Loken, who also received a Vanier scholarship in April, spends five months each year in East Kalimantan, Borneo, where he co-founded a non-profit group called Ethical Expeditions.
The group is helping the region’s ndigenous Wehea Dayak people reconnect with their cultural traditions after being mostly displaced from their traditional way of life as a result of deforestation.
“There’s no place like it on the planet,” says Loken, “and seeing how much rainforest has been lost in the last 20 years is just devastating.”
He hopes his research into the resilience and sustainability of socio-ecological systems in Borneo can produce a working model for how local communities and government can work together to protect both forest and culture.

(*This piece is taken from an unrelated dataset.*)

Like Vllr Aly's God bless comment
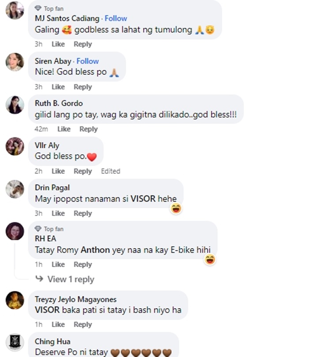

Gerecke, a professional contemporary dancer, is researching how site-based dance in public places can help stimulate urban regeneration in North America.
Her research into how site-based dance can challenge and change the way we move in and through public spaces dovetails with the Trudeau Foundation’s interest in funding research that fosters responsible citizenship.
“I draw from current debates about the role of art and culture in urban sustainability to challenge a widely held assumption that performance in public places equally democratizes performance and public places,” says Gerecke.
Seven SFU students have received Trudeau scholarships since their introduction in 2003.